Family of Tesla Model X Fatality Hires Law Firm, Plans to Sue

Above Tesla Showroom Chiswick London

Above Tesla Showroom Chiswick London

On Wednesday, the National Transportation Safety Board revoked Tesla's status as a party in its investigation because the company violated an agreement prohibiting the release of investigative information to the public before the completion of a final report on the crash.

In statement Thursday, Tesla accused the government agency of being "more concerned with press headlines than actually promoting safety".

This comes after the NTSB said it revoked Tesla's party status in the investigation regarding the fatal crash involving one of Tesla's Model X cars. The agency is investigating the crash of a Model X that was running with Autopilot engaged when it slammed into a highway divider in Northern California last month, killing the driver. While Tesla and the NTSB sparred over the disclosures, a lawyer representing Huang's family said the survivors would "explore legal options" following the fatality. Tesla has released a statement disputing that the call in question was testy in nature, and also explaining why it withdrew from the investigation.

"(Our) preliminary review indicates that the navigation system of the Tesla may have misread the lane lines on the roadway, failed to detect the concrete median, failed to brake the vehicle, and drove the auto into the median", Minami said.

"We made a decision to revoke Tesla's party status and informed Mr. Musk (Elon Musk, CEO of both SpaceX and Tesla) in a phone call last evening and via letter today", he added. Tesla claims it will file a complaint about the NTSB to Congress. Autopilot had warned the driver with both visual and audible notifications that he was to retake the wheel, Tesla said, having sifted through the car's logs from the time of the crash.
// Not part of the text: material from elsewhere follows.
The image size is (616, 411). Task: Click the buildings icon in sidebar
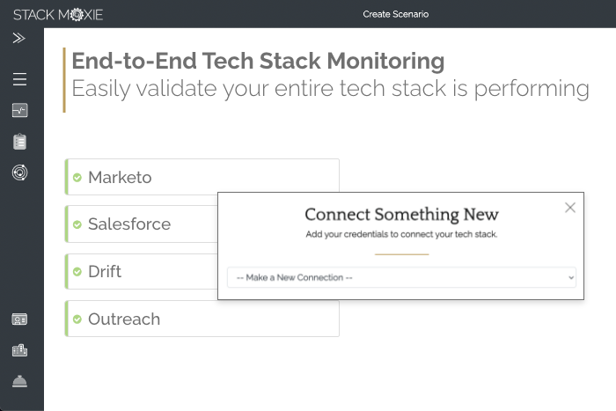(x=19, y=350)
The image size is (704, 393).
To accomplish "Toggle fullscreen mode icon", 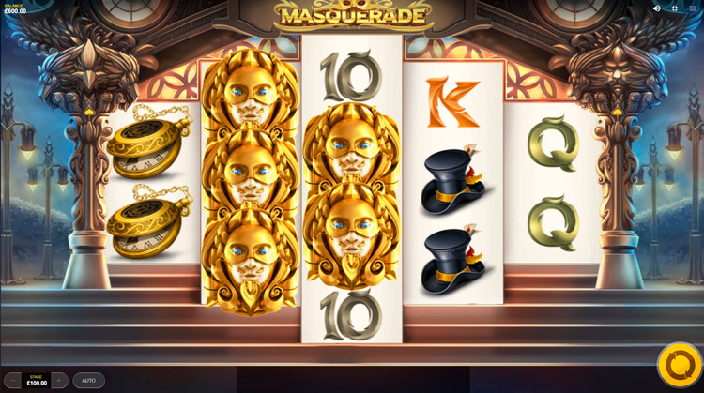I will (674, 8).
"However, we will not be sharing information about the findings with them", he said. Tesla said it wanted to "correct misleading claims that had been made about Autopilot". Tesla said it had made improvements in the system since the crash. Even if Tesla was, in fact, removed from the investigation, it wouldn't be unprecedented - Bloomberg notes that the feds have given other manufacturers the boot in the past for either making unauthorized statements or failing to provide sufficient information to the investigation. An NTSB spokesperson said the agency was "unhappy" with the company for disclosing details during the investigation. Tesla released its strongest statement yet blaming the driver, Walter Huang, for what happened, but his family and their new attorney are fighting back.
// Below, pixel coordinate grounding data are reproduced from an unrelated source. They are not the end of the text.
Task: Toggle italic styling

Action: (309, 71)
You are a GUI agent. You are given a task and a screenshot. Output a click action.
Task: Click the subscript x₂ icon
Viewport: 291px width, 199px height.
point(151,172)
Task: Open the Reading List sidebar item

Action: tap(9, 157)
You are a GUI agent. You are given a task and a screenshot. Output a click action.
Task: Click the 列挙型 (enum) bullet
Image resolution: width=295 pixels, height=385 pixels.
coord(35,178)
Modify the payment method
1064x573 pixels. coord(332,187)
This driver also has Autopilot engaged, and you can see that the road markings disappear, which cause the vehicle to veer to the left, putting it on a path to crash into the center barrier.

In its statement Thursday, Tesla accused the NTSB of focusing on the "safest cars in America" while ignoring less-safe vehicles.

In February, Musk told analysts that Tesla is aiming for production capacity of 1 million Model Y vehicles per year.

The company confirmed one week later that Huang was using Autopilot during the crash, and that the data recorded showed that his hands were not detected on the wheel in the six seconds before the impact.

Musk has previously griped about the NTSB's involvement, saying it's up to the National Highway Traffic Safety Administration (NHTSA), not the NTSB, to regulate the auto industry.